Enterprise, not just individuals using an heroic approach
"...What companies traditionally did before they started thinking about what architecture would mean, is they relied on individuals to do what seemed best ...Nobody wants to get rid of the heroes ...What we’re trying to do is adopt a culture of discipline, where there are certain things that people throughout an enterprise understand are the way things need to be done, so that we actually can operate as an enterprise, not as individuals all trying to do the best thing based on our own experience."

Natural tension
"... the architect should be able to create a very constructive tension in the organization, and that’s the tension between individuality, innovation, local responsiveness, and the need for enterprise thinking, standardization, and discipline."

Focus on pain points
"... companies who were best at adopting architecture and implementing it effectively had cost pressures. What happens when you have cost pressures is that you’re forced to make tough decisions. ...If you have all the money in the world, you’re not forced to make tough decisions. "

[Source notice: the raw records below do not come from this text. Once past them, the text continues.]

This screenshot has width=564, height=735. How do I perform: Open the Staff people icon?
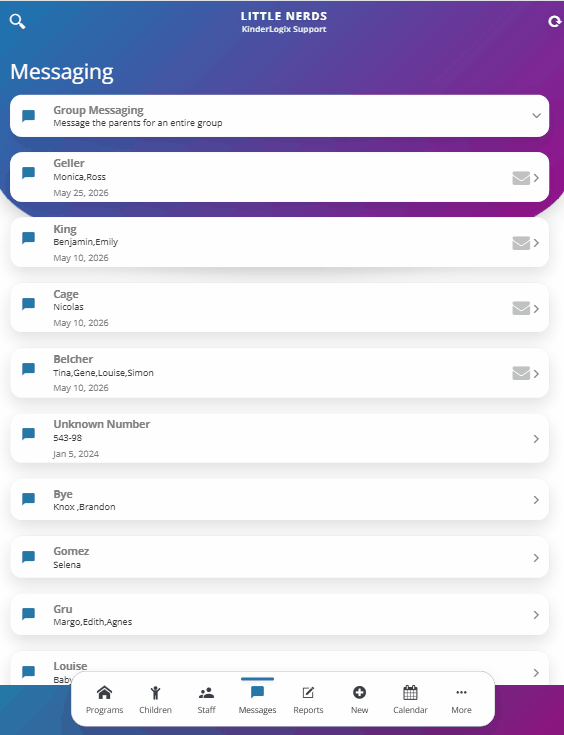206,692
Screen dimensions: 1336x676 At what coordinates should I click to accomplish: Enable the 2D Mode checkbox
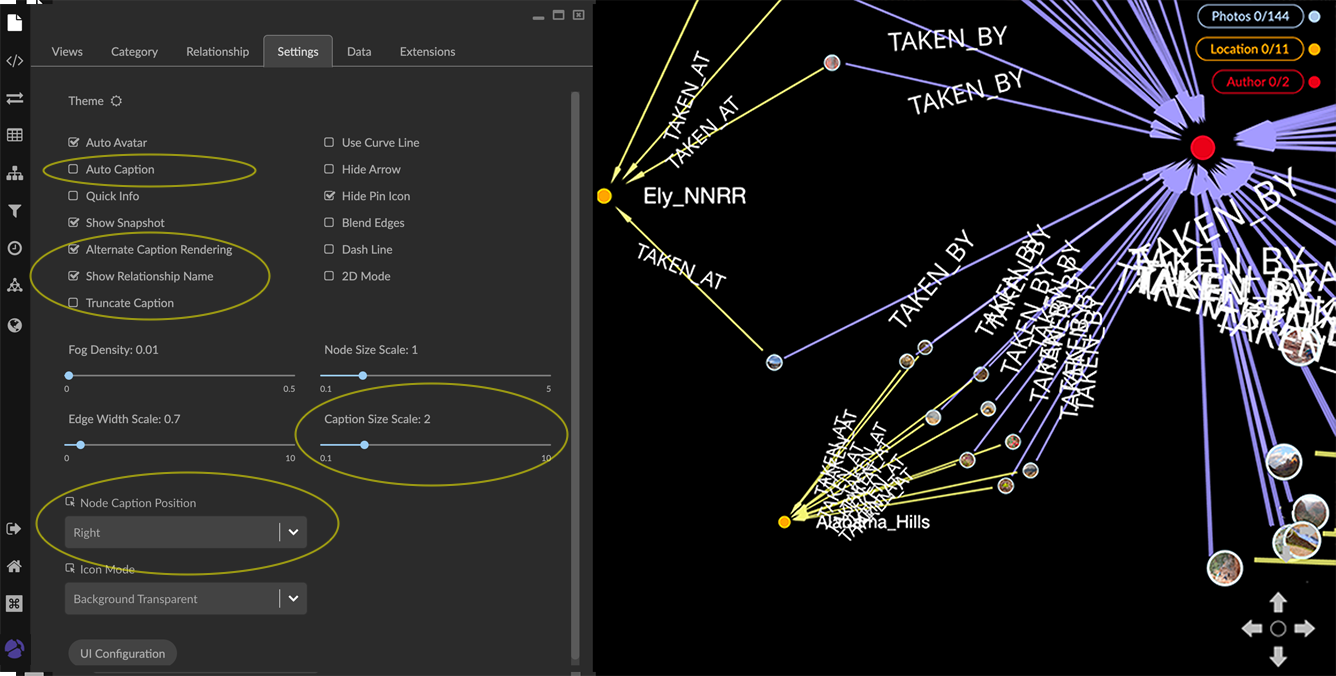(x=329, y=276)
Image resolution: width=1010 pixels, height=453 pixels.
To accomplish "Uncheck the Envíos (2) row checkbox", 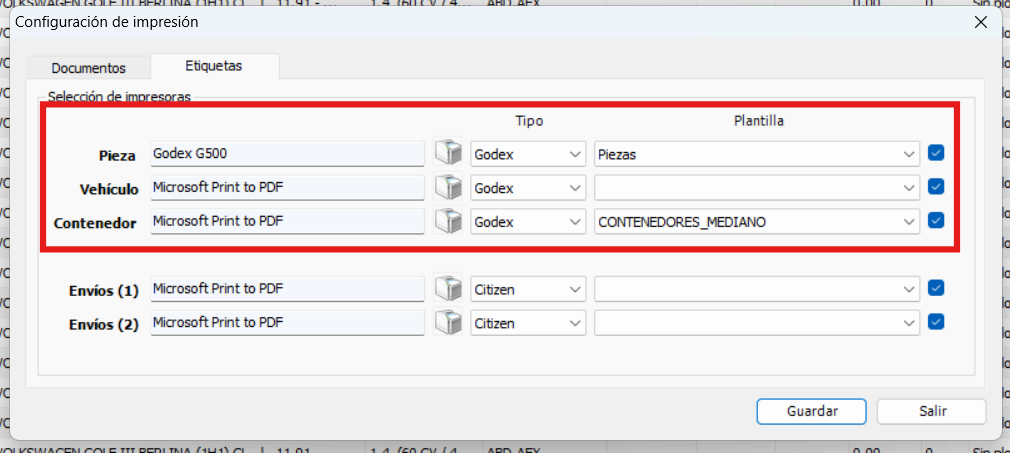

"... The best architects are listening very hard to who is asking for what kind of capability. When they see real demand and real leadership around certain enterprise capabilities, they focus their attention on addressing those, in the context of what they realize will be a bigger picture over time. ...They can already see the unfolding bigger picture, but there’s no management commitment yet. So they stick to the capabilities that they are confident the organization will use. That’s the way they get the momentum to build. That is more art than science and it really distinguishes the most successful architects."

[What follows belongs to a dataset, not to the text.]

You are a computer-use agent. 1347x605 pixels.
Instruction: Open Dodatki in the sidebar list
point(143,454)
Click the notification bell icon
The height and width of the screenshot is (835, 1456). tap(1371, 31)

Getting adoption requires persistent coaching
While the following comments are not directed at EAMS solutions I think them apropos
"... You build something that’s phenomenally good and appropriate for the business and then you just assume, that if you give them a little training, they’ll use it well. "
" ...That’s actually been a remarkable struggle for organizations. ..."
" ...there aren’t very many companies that have come anywhere close to leveraging their platforms the way they might have imagined ..."
" ... It’s harder than we thought. It requires persistent coaching. It’s not about training, but persistent coaching. It requires enormous clarity of what the organization is trying to do, and organizations change fast. Clarity is a lot harder to achieve than we think it ought to be."

When will we learn that heroic individualism is not enough
In an presentation to EA many years ago I quoted a third party who had suggested some of the the goals were: containing costs and risks, be timely, being more adaptable and customizable and the challenges included managing complexity (which requires some discipline and semantic precision) and failing methods “Today, the most common model … is based on an approach that we call ‘heroic’ ”. Some of the suggestion made at the time were: context maps for cataloging assets and knowledge; clear methods for making decisions; patterns, business/industry reference models, default infrastructural templates or frameworks; and focusing on component topologies and interactions.

This source for this is not recent - it is an old IBM Systems Journal item in 1999 discussing architecture.

Summary
I have written elsewhere on strategies for dealing with complexity (the key being semantic precision), industry reference models and patterns (which encapsulate principles, preferred technologies, standard component topologies and interactions). This item from Ross is great in identifying some of keys to successful implementation: clear vision and persistent coaching, discipline, enterprise wide approach etc.